Moon Ska World, formerly known as Moon Ska Europe, is a ska record label based in the United Kingdom. It was founded in 1998 as the European sister label of the defunct American label Moon Ska Records, which was owned by Robert "Bucket" Hingley of The Toasters. Moon Ska World is a licensed affiliate run by Lol Pryor, the former Dojo Records and Link Records head. Due to illnesses in both Pryor and the other principal owner, Sonia "Red" Bailey, as well as deaths in their families, the label was put on hold until 2006, when Pryor changed its name to Moon Ska World and began running the label on his own.
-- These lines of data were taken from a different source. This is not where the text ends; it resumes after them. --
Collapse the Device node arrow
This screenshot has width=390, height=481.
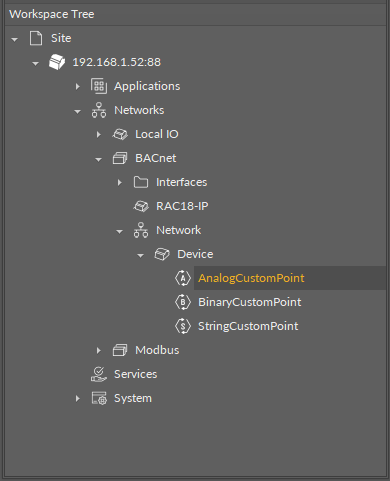pos(140,255)
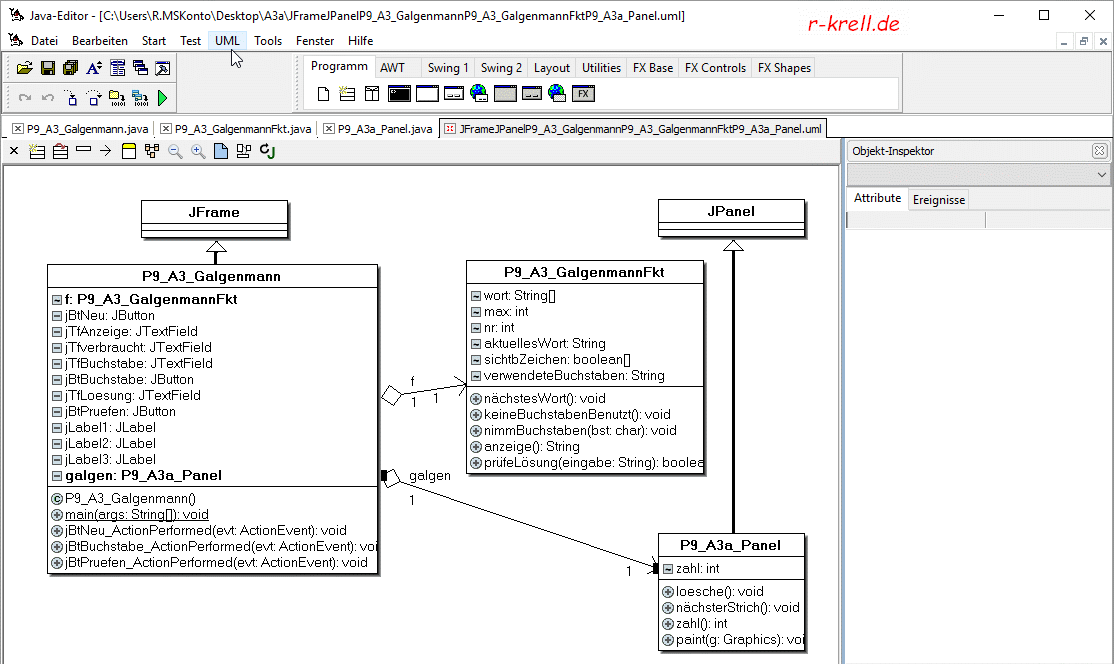Click the Open file folder icon
The image size is (1114, 664).
(x=25, y=68)
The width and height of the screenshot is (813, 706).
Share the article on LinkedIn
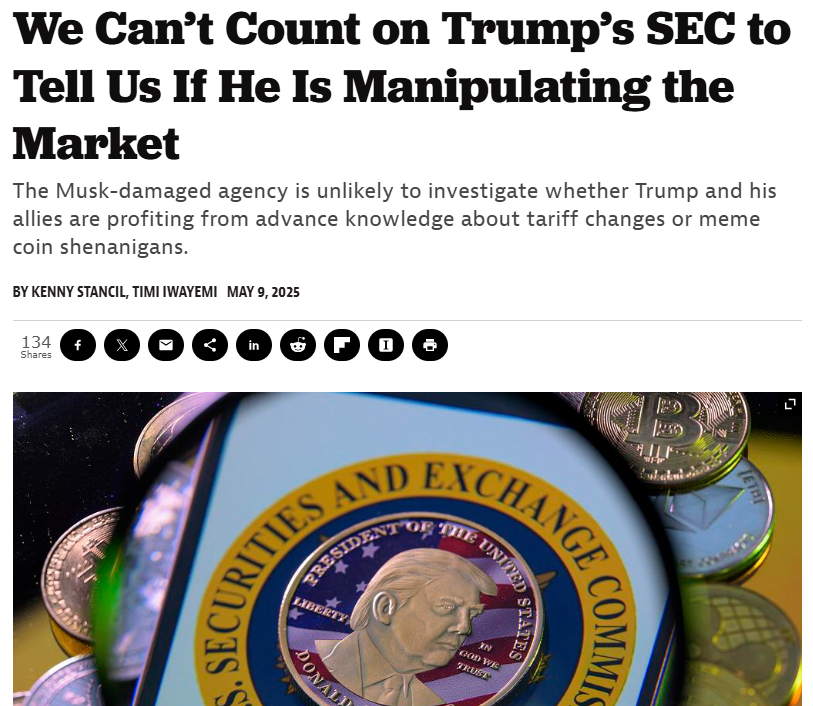click(x=254, y=345)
Unlike its American counterpart, Moon Ska Europe released bands from genres outside of ska, but in 2006, the label shifted its focus exclusively towards ska and old reggae. In addition to releasing more than thirty albums licensed from Moon Ska Records, as well as early albums by The Mighty Mighty Bosstones and Buck-O-Nine, Moon Ska Europe released albums by Spunge (who later signed with Warner Bros. Records), Whitmore, King Prawn (re-releases of their first two albums) and Less Than Jake (their debut European release). In 2006, Moon Ska World signed UK underground ska act The Big, European reggae act The Upsessions, Hawaii ska/soul act Go Jimmy Go and former Bodysnatchers and Special Aka vocalist Rhoda Dakar. They have also released albums by The Toasters, The Riffs, 2 Tone supergroup Skaville UK, and skinhead reggae act Symarip.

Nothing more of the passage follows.